"Afroazja" - reż. Martyna Majewska - Teatr Lalki i Aktora w Wałbrzychu








Paradoks współczesnego świata polega na tym, że radykalne zmniejszenie międzyludzkiego dystansu w sensie geograficznym łączy się z kryzysem bliskości i wartościowej komunikacji. „Afroazja” w reżyserii Martyny Majewskiej jest mądrą i zabawną historią o dorastaniu i wyzwaniach rodzicielstwa w szalonym pędzie nowoczesnego „dziś”.



Główną bohaterką przedstawienie jest Pola, nazywana w pojemnych znaczeniowo wariantach Polą, Polką lub Polianną, energiczna i zbuntowana dziewczynka w tiulowej koszulce i masce Batmana (bardzo dobra rola Katarzyny Kłaczek).  Polka wychowuje się właściwie bez rodziców (pod czujnym okiem Babci) – ojciec spędza dwadzieścia trzy godziny na dobę w pracy i w drodze do niej (jako stereotypowy „korposzczur” pracuje w „wirtualnej kopalni”) a mama przebywa w tajemniczej Afroazji, z której przysyła córce paczki w kartonach pokrytych żółtym futerkiem. Tato przypomina sobie o ojcowskich obowiązkach tylko wtedy, gdy Poli trzeba czegoś zakazać (wypowiadając autorytarnie hasło „jestem tatą”) a bardzo oficjalna Babcia nie daje się łatwo wciągnąć do zabaw obdarzonej wielką wyobraźnią dziewczynki. Polianna postanawia zatem wyruszyć w podróż do Afroazji, by odnaleźć mamę.

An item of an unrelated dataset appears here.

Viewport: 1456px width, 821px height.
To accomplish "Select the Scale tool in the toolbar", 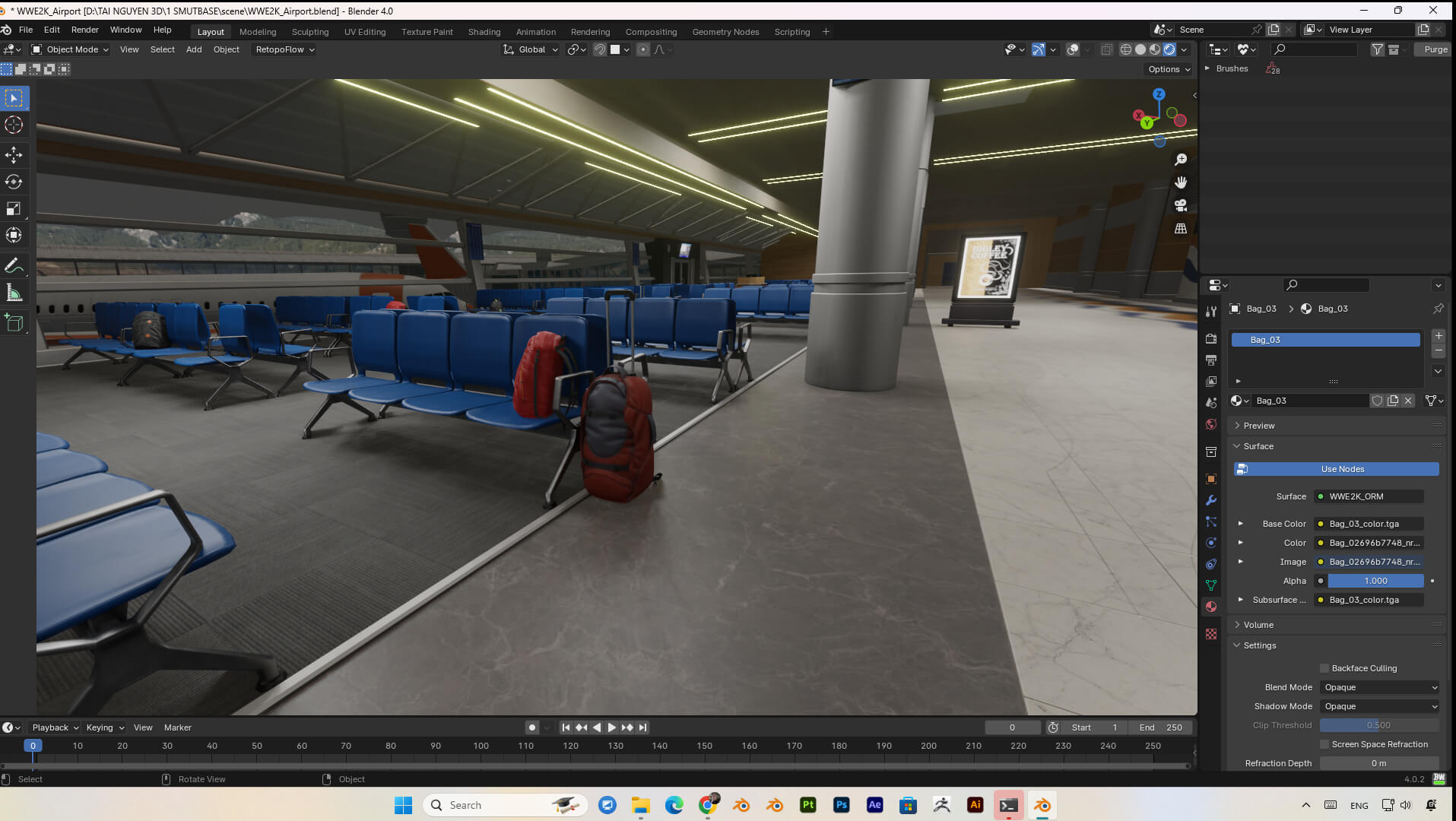I will 14,208.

Odyseja małej bohaterki w towarzystwie wysłanego przez mamę Przewodnika (świetny Jakub Grzybek) to w rzeczywistości wędrówka przez współczesny świat, przefiltrowany przez umysł dziecka. W Chincji od najmłodszych lat dużo się pracuje, je ryż i składa origami, w Emaryce picie coca-coli czyni z tubylców duże dzieci, a w Hindindi składa się ofiary wielu bogom i tańczy w bollywoodzkim stylu. Obraz poszczególnych krain i interakcji bohaterów z ich mieszkańcami cechuje spora ironia i sarkastyczny humor, a obserwacje społecznych realiów okazują się zjadliwie trafne (rewelacyjna postać Polaka z dwoma fakultetami pracującego w McDonaldsie czy niewinnego „chińcjańskiego” dziecka nieświadomego znaczenia napisu „made in China” na gumowych kaloszkach: w obu rolach znakomity Paweł Pawlik). Samo określenie Polski jako wsi położonej w prowincji Europa sygnalizuje ujęcie rzeczywistości w gruby nawias.  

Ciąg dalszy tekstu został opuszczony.